BEGIN Data in this exercise

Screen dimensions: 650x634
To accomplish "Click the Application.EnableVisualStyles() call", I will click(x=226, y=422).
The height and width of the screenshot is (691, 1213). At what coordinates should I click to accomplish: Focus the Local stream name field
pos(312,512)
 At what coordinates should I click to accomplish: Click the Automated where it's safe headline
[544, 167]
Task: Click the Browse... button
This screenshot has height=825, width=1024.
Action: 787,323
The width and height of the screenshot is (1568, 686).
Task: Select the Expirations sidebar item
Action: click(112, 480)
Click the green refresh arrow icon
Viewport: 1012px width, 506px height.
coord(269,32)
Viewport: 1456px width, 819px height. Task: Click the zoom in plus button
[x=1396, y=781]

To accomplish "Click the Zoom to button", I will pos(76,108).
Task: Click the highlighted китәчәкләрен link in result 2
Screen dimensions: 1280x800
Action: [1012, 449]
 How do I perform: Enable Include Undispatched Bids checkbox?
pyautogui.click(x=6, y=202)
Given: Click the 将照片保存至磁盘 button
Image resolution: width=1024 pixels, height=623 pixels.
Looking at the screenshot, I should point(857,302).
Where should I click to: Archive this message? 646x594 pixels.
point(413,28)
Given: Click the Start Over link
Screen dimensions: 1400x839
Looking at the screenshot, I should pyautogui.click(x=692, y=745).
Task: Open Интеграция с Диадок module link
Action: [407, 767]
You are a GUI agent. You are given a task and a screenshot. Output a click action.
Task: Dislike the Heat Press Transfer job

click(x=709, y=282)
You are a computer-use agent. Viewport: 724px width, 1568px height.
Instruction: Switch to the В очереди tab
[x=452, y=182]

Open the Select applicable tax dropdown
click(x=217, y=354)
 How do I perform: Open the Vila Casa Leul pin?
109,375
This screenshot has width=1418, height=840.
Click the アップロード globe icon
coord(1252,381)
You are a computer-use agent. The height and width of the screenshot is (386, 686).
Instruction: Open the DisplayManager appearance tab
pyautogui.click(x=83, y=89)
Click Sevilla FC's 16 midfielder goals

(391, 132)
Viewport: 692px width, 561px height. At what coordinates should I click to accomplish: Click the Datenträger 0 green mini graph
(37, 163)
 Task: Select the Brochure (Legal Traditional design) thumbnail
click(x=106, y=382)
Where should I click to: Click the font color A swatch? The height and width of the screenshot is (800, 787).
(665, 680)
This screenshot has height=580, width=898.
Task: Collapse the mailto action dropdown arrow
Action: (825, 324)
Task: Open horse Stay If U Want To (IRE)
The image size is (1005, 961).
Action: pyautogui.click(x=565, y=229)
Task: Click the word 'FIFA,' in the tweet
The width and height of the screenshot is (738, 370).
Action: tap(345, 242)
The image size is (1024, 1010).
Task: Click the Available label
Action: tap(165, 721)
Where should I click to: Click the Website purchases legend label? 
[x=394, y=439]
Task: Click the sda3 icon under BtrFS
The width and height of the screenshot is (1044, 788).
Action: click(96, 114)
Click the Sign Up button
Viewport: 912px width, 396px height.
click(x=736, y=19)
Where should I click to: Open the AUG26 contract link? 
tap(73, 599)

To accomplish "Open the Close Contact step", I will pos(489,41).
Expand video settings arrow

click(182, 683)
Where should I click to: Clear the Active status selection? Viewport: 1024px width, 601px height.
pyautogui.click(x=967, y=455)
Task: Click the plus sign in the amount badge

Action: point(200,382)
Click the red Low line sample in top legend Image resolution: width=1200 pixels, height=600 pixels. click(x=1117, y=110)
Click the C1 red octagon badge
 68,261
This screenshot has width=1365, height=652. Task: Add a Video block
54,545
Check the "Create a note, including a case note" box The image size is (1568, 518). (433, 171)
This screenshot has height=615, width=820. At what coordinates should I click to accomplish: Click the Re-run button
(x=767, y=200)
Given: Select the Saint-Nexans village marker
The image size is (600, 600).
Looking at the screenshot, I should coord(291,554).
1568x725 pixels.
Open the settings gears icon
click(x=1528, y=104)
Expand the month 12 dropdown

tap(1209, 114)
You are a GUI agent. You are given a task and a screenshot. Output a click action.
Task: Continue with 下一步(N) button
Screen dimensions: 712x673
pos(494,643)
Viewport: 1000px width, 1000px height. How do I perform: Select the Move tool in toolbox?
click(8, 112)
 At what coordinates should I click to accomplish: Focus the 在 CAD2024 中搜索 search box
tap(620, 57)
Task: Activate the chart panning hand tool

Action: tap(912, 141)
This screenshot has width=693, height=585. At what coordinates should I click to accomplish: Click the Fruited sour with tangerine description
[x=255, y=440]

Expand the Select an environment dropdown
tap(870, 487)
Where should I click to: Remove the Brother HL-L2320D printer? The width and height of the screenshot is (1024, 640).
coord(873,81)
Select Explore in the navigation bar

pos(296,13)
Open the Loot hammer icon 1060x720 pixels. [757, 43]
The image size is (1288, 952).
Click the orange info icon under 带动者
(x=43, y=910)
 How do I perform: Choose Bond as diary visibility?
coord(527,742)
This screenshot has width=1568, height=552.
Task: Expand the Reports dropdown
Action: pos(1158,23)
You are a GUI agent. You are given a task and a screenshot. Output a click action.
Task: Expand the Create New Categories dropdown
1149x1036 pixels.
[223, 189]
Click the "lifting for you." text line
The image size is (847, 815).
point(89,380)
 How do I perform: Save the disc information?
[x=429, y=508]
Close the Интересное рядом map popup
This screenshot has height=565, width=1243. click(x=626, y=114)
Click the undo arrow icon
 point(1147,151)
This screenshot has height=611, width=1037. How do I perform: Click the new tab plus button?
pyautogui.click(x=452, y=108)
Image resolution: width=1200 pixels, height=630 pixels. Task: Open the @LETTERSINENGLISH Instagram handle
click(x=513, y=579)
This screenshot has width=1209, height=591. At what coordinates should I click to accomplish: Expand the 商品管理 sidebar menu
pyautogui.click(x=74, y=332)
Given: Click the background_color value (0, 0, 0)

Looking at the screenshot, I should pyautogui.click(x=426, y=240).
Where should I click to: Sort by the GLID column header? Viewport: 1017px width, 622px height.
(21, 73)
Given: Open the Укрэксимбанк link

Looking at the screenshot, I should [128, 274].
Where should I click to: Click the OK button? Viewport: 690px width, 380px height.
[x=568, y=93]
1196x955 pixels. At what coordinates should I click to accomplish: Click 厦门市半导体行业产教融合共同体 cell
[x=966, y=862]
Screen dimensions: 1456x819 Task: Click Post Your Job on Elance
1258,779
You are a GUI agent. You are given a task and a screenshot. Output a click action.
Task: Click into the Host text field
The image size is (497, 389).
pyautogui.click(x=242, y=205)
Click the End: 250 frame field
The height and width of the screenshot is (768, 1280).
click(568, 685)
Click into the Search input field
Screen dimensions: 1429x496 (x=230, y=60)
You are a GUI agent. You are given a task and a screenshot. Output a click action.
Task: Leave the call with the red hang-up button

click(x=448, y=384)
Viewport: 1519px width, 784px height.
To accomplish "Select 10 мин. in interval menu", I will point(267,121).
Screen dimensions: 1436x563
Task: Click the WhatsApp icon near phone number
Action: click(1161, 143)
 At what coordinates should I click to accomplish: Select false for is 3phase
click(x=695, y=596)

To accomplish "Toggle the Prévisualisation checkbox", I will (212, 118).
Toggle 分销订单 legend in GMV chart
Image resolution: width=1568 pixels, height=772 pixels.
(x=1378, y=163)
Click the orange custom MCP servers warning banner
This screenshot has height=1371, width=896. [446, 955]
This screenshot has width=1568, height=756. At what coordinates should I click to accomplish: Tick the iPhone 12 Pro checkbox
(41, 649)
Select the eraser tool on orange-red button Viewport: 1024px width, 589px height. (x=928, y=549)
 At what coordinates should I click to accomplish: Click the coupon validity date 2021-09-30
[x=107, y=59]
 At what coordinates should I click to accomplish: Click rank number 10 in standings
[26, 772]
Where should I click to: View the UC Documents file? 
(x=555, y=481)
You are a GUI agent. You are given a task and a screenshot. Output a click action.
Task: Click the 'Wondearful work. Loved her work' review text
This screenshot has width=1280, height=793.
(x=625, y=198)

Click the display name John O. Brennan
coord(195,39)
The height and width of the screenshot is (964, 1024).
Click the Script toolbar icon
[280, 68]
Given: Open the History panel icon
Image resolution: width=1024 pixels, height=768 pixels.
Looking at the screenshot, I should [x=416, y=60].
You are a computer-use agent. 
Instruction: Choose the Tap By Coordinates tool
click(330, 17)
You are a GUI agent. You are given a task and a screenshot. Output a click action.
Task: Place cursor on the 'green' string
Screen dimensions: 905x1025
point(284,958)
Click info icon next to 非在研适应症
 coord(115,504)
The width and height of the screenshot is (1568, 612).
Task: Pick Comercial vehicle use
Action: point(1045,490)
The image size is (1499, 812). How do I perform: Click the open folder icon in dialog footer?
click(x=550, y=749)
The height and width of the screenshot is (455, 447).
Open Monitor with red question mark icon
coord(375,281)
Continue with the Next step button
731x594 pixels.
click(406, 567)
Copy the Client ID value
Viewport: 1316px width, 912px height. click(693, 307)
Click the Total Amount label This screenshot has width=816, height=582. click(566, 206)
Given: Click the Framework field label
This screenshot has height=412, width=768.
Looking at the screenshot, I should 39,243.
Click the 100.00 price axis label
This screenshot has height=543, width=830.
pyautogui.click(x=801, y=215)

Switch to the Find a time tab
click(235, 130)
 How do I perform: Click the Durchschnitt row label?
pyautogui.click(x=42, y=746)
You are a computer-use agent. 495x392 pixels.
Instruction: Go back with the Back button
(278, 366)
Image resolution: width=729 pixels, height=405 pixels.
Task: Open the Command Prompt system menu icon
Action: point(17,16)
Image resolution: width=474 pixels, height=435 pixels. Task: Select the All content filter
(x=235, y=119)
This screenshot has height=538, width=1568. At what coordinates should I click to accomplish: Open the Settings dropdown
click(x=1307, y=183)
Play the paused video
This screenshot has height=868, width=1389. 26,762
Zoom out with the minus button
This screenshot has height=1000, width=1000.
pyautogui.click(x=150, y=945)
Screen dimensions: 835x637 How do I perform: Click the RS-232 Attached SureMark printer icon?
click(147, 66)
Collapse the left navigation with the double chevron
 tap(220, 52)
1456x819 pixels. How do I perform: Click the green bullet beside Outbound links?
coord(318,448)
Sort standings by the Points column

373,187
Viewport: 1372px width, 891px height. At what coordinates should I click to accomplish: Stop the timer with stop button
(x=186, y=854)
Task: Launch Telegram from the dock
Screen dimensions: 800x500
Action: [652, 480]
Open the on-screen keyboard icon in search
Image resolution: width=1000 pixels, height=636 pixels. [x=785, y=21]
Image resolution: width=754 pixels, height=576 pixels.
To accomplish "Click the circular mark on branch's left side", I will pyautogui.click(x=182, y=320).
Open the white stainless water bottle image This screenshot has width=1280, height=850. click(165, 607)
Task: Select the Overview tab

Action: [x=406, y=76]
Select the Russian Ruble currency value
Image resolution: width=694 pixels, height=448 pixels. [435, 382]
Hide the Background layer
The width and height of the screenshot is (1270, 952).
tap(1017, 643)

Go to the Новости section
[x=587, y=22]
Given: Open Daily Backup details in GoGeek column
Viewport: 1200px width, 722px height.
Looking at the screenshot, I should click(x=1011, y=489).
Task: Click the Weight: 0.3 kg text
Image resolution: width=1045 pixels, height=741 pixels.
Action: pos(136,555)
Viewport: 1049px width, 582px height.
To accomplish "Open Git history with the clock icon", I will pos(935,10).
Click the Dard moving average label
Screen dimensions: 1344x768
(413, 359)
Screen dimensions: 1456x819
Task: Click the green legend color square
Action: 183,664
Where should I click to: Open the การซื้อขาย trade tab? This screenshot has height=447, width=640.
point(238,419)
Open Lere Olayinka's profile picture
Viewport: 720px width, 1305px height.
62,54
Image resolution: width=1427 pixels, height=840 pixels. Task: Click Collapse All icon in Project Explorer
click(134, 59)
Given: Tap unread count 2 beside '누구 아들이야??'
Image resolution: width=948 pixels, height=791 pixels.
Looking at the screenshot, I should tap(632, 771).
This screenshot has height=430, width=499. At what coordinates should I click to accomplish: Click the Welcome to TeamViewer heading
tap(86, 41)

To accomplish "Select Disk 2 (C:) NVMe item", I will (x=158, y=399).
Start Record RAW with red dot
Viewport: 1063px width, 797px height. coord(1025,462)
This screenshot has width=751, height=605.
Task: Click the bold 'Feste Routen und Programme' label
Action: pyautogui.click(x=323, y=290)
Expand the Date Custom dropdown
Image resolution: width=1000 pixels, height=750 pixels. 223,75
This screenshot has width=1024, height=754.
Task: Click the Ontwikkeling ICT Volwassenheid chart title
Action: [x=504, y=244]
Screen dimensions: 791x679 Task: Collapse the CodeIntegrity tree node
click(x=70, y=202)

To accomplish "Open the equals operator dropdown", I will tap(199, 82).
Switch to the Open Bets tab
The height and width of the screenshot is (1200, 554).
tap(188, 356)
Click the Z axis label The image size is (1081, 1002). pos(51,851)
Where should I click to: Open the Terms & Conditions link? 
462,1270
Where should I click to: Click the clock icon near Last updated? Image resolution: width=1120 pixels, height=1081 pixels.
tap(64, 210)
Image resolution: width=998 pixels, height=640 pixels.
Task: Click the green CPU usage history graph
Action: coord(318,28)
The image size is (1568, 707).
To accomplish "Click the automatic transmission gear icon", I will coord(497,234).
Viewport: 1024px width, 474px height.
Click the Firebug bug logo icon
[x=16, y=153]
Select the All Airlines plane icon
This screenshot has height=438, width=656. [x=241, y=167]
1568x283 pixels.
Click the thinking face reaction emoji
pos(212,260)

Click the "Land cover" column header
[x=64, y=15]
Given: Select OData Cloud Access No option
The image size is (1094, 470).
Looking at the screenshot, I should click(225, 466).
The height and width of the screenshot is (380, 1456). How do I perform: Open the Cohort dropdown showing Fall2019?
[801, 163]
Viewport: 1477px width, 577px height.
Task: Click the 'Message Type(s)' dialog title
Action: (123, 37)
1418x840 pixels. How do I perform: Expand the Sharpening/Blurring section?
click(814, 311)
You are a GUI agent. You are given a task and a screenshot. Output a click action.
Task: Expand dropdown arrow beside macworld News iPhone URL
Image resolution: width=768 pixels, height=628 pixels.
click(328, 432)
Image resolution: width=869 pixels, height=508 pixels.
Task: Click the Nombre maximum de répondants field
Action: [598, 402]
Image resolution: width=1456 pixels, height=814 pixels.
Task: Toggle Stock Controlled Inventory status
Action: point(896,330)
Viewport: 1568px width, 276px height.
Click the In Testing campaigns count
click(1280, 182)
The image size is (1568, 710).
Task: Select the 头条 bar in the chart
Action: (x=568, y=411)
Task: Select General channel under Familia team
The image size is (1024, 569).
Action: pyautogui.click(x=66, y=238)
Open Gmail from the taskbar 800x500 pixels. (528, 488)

END Data in this exercise

- **Goal of the exercise**
Please return the lines above exactly, from the first one down to the line with "Task: Click the Browse... button", and stop after that line.

- **Your solution**
Screen dimensions: 650x634
To accomplish "Click the Application.EnableVisualStyles() call", I will click(x=226, y=422).
The height and width of the screenshot is (691, 1213). At what coordinates should I click to accomplish: Focus the Local stream name field
pos(312,512)
 At what coordinates should I click to accomplish: Click the Automated where it's safe headline
[544, 167]
Task: Click the Browse... button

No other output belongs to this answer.